----- SUPPLIED INFORMATION -----

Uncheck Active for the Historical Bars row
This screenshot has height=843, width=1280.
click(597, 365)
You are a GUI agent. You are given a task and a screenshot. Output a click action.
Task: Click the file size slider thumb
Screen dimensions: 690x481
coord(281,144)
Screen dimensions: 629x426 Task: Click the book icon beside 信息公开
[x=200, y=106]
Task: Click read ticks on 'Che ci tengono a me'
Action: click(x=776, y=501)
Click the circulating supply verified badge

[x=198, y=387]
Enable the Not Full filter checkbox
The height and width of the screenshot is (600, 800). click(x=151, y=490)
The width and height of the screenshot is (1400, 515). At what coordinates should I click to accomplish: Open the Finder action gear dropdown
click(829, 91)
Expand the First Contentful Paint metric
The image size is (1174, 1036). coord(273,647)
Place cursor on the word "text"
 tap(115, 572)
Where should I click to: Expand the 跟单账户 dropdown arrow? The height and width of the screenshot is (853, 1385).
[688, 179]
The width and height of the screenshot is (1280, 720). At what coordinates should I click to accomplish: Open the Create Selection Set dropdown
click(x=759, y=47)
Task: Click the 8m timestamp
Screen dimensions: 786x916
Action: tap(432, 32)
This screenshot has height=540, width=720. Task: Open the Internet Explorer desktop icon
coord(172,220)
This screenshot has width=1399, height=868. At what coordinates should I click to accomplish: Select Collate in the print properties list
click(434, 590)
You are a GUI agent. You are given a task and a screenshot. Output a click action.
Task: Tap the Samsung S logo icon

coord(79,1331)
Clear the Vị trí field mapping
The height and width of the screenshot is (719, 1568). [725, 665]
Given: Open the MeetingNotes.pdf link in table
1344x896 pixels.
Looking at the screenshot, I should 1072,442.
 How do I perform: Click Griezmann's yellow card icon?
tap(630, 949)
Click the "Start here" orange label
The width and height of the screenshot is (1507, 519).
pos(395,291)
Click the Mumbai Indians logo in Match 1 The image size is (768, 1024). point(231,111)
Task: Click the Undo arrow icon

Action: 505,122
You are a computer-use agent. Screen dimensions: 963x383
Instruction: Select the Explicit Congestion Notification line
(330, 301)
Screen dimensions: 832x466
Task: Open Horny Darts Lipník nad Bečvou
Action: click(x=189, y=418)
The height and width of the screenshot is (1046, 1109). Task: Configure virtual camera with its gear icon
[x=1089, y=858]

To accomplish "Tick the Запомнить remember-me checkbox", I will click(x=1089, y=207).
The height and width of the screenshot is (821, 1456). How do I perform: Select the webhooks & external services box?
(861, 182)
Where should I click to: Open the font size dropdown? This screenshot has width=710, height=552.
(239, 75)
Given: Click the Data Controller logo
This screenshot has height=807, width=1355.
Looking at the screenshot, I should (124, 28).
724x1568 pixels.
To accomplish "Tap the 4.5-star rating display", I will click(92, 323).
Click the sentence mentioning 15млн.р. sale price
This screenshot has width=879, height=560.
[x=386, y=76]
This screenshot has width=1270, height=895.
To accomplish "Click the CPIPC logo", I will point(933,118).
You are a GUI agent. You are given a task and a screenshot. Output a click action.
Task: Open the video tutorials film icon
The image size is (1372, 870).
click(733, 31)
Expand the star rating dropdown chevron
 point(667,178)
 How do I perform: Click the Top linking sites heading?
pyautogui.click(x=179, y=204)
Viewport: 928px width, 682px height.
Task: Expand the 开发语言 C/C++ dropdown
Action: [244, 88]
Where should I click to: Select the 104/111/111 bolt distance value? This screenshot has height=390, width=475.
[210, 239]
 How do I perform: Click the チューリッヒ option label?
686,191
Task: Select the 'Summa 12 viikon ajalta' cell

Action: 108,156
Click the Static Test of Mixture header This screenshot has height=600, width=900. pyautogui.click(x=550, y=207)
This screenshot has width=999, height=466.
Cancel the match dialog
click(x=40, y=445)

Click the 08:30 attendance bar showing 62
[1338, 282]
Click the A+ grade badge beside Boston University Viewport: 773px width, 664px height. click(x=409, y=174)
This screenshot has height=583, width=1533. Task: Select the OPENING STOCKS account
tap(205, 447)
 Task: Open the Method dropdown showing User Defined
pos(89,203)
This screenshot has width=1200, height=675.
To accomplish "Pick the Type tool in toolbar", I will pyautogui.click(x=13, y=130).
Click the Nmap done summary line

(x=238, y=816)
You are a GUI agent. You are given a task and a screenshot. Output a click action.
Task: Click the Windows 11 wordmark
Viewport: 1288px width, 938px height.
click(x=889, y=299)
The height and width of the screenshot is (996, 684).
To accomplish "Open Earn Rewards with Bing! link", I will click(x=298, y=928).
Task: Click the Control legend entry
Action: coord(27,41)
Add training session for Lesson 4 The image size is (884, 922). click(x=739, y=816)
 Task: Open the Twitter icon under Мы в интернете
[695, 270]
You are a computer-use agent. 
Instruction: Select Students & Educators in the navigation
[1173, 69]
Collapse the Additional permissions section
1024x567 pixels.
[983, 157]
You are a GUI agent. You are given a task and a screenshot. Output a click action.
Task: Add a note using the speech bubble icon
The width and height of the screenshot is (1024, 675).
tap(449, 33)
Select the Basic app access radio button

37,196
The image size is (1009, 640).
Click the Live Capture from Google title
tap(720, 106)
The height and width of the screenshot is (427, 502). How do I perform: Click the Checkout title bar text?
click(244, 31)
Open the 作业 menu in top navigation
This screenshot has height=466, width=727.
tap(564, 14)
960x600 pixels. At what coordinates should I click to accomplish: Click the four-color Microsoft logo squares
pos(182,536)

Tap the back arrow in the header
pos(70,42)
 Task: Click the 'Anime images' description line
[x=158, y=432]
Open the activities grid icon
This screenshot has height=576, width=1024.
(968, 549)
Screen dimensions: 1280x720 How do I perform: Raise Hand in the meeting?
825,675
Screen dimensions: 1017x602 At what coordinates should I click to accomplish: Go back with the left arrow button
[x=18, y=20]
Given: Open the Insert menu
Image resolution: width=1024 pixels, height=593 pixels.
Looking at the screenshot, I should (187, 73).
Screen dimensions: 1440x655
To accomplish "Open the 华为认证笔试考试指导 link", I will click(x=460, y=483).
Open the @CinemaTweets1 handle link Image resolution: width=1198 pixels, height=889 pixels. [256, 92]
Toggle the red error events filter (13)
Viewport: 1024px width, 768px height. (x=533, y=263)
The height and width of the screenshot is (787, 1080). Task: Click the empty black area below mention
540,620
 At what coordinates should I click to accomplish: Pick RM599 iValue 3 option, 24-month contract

-----

### WORK TO COMPLETE
For this exercise, repeat exactly the lines of the data above from the one with "How do I perform: Click the Top" down to the one with "Click the Static", both end lines included.

### SOLUTION
 How do I perform: Click the Top linking sites heading?
pyautogui.click(x=179, y=204)
Viewport: 928px width, 682px height.
Task: Expand the 开发语言 C/C++ dropdown
Action: [244, 88]
Where should I click to: Select the 104/111/111 bolt distance value? This screenshot has height=390, width=475.
[210, 239]
 How do I perform: Click the チューリッヒ option label?
686,191
Task: Select the 'Summa 12 viikon ajalta' cell

Action: 108,156
Click the Static Test of Mixture header This screenshot has height=600, width=900. pyautogui.click(x=550, y=207)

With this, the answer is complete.